PgSQL, "250 - 1600 depending on column types",

http://www.postgresql.org/about/

MySQL, "There is a hard limit of 4096 columns per table, but the effective maximum may be less for a given table."

http://dev.mysql.com/doc/refman/4.1/en/column-count-limit.html

how many met stations? if less than the number of time records maybe consider to invert the array and organize data by time instead of position? or split up into multiple files by e.g. year?

Hamish

comment:3 by hamish, 12 years ago

hmm, aside from hardcoded sscanf() buffers, is there a max number of columns in the grass 5 sites format?

comment:4 by hamish, 12 years ago

probably best to write a script to create one vector map per row, with columns 3-inf rotated into a single column; and the timestamps in a second column, matching the data by row number.

Hamish

in reply to:  description ; comment:5 by ychemin, 12 years ago

Replying to ychemin:

v.in.ascii input=9.csv output=rain_$(echo 9.csv | sed 's/\.csvg') separator=comma

Real number of columns: 4020


Maximum number of columns: 1366 Minimum number of columns: 1317

Merge Ticket 1958:

importing .csv made of several rows of 4020 columns each, import stops at row 18, looking into the file, it is near the 20000 character.
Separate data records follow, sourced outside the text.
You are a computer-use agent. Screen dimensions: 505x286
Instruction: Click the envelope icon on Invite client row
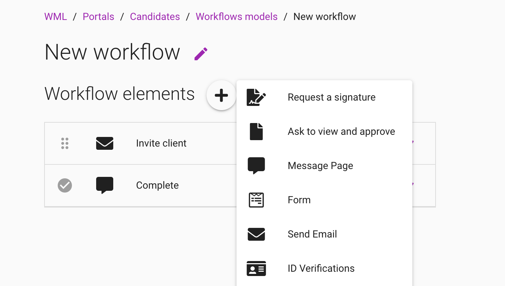pyautogui.click(x=105, y=143)
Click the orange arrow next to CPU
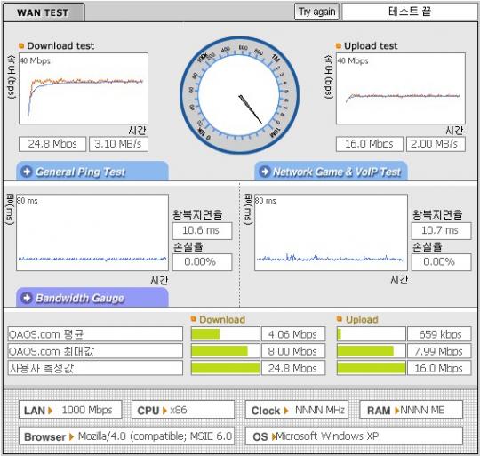This screenshot has width=480, height=456. point(164,410)
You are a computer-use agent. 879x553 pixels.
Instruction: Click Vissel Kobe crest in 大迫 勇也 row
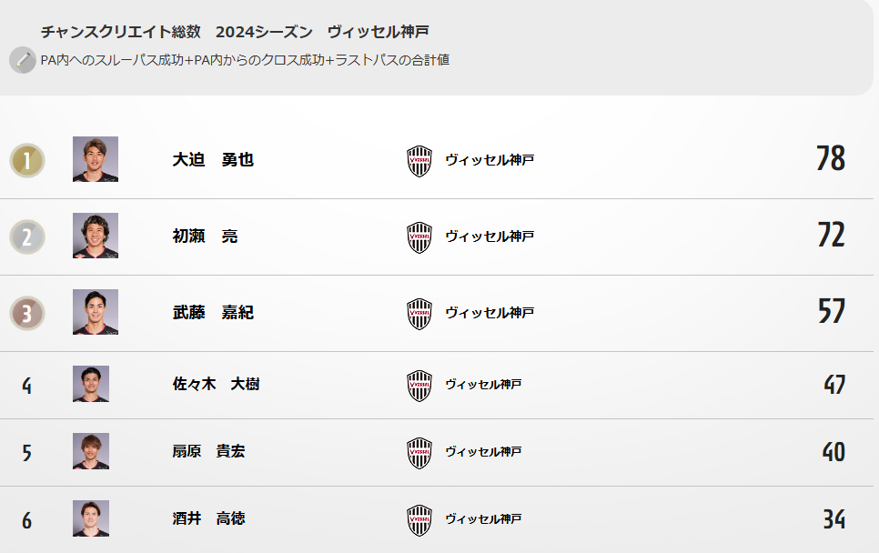[x=419, y=161]
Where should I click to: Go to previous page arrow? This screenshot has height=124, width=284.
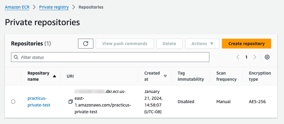[238, 57]
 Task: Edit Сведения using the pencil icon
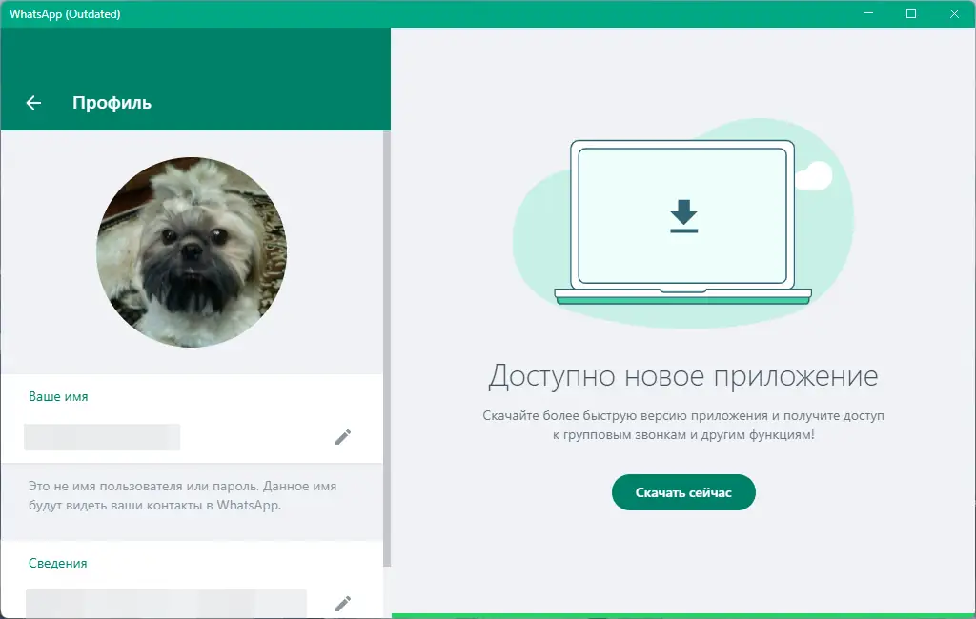click(x=343, y=603)
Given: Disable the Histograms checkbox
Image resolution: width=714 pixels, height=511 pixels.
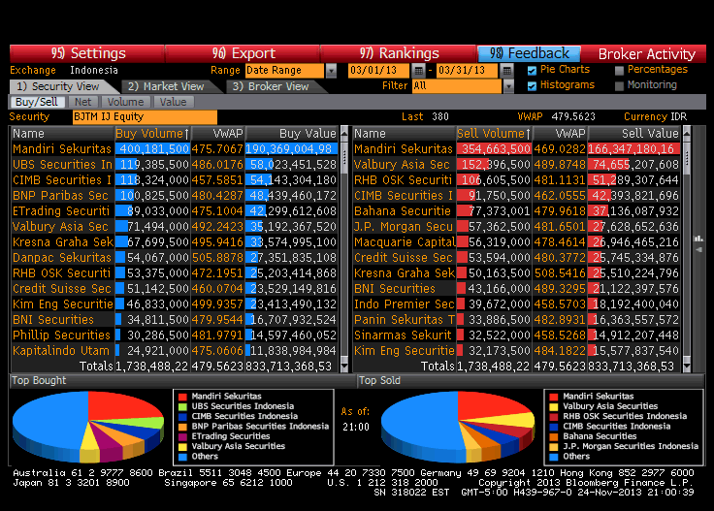Looking at the screenshot, I should 532,85.
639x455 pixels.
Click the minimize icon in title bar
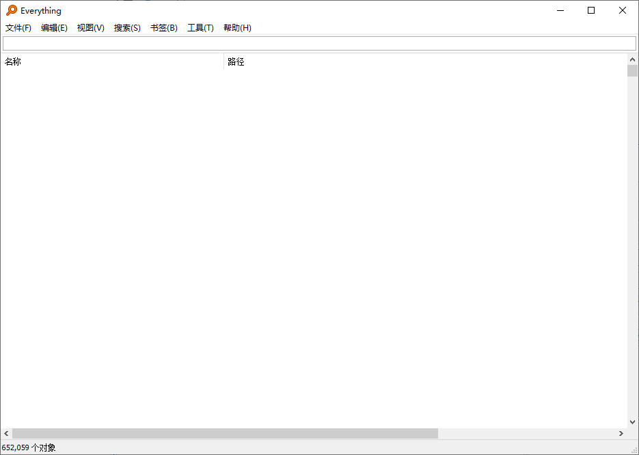tap(560, 10)
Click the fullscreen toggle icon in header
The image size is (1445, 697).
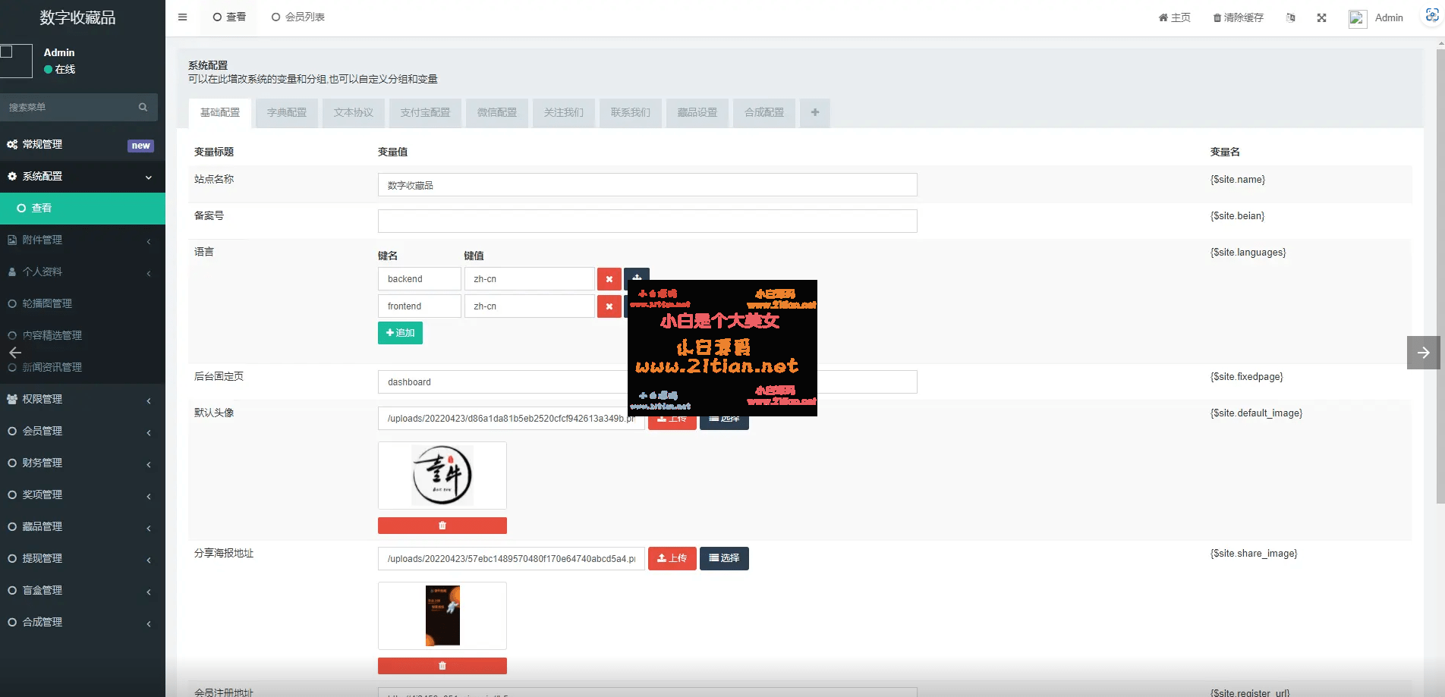pyautogui.click(x=1321, y=17)
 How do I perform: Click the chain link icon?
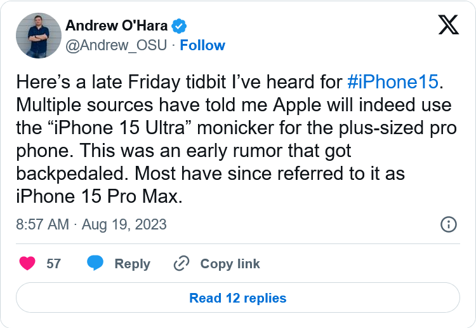click(x=182, y=263)
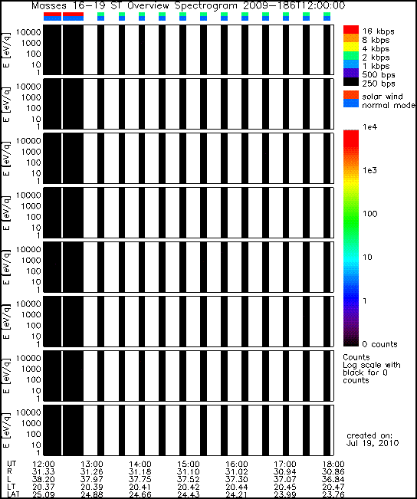The width and height of the screenshot is (417, 499).
Task: Click the created on Jul 19, 2010 text
Action: 373,439
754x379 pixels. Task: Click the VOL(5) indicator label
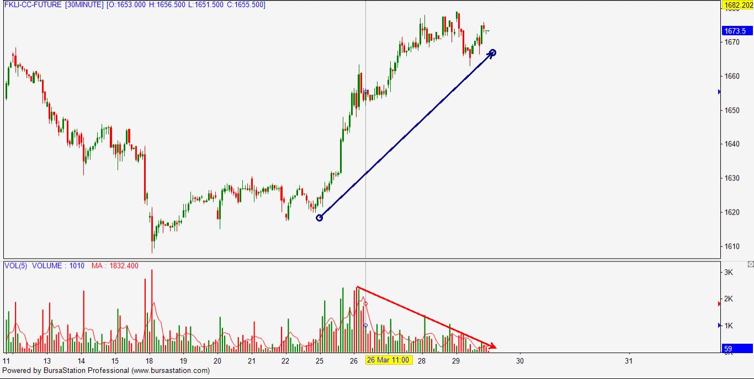[x=16, y=266]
Same behavior in 6.4.2 (Ubuntu stable version)

After setting (points.c):

76 buflen = 50000;

then error becomes:

Number of columns: 4020 <- THIS IS GOOD DBMI-SQLite driver error: Error in sqlite3_prepare(): too many columns on rain_9 <- :-(

in reply to:  5 comment:6 by neteler, 12 years ago

Replying to ychemin:

Replying to ychemin:

v.in.ascii input=9.csv output=rain_$(echo 9.csv | sed 's/\.csvg') separator=comma

Real number of columns: 4020

...

After setting (points.c):

76 buflen = 50000;

For easier inspection: http://trac.osgeo.org/grass/browser/grass/branches/releasebranch_6_4/vector/v.in.ascii/points.c#L76

then error becomes:

Number of columns: 4020 <- THIS IS GOOD DBMI-SQLite driver error: Error in sqlite3_prepare(): too many columns on rain_9 <- :-(

As mentioned, SQLite doesn't support more than 2000 columns out of the box, for hints see

http://grasswiki.osgeo.org/wiki/GRASS_GIS_Performance#Maximum_Number_of_Attribute_Columns

While the buffer in points.c could probably be enlarged, the latter is a problem not related to GRASS GIS.
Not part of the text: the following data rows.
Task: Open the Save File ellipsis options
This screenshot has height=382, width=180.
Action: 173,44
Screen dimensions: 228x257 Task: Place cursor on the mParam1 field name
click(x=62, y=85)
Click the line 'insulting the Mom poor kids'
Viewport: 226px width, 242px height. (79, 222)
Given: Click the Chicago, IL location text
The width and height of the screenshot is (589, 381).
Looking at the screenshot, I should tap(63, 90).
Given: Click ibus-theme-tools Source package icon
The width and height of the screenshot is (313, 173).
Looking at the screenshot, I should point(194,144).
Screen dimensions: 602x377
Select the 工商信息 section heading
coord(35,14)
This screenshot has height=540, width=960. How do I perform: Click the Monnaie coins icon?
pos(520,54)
comment:7 by ychemin, 12 years ago

Resolution: fixed
Status: newclosed

I am closing this ticket, enough information is there for people to choose how to handle it re: sqlite.
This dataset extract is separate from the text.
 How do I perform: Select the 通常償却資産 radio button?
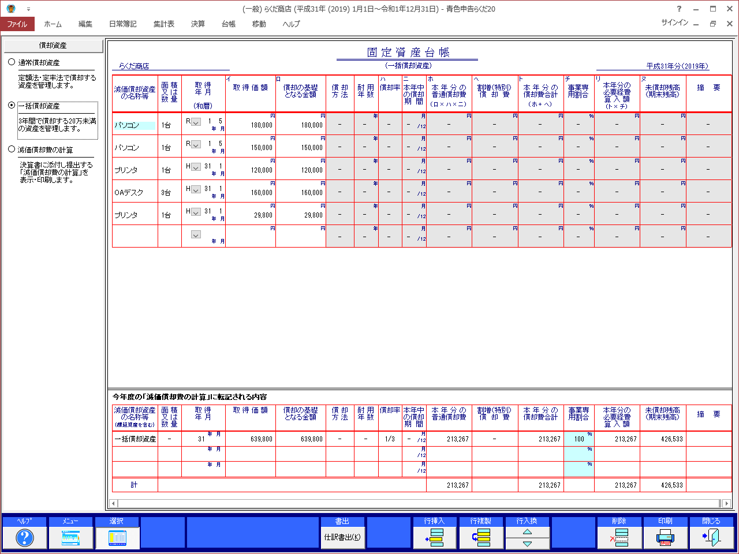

comment:8 by hamish, 12 years ago

It is likely that even 255 columns will not be supported by grass, just because the buffers are too small. Better to make the bottleneck the DB backend not the GRASS frontend.

As a ballpark estimate, say 2 columns x,y at 10 chars wide, + 253 columns of varchar(255), with field seps, plus a DOS newline,

10 + 1 + 10 + 1 + 253*255 + 252 + 2 = 64791

I think it's also worth about the solutions of transposing the array and creating a script to make each data row its own map, with the constant-step time series as a single column not a series of individual rows.. work around the DB limitation by thinking of the problem in a different way..

Hamish

Note: See TracTickets for help on using tickets.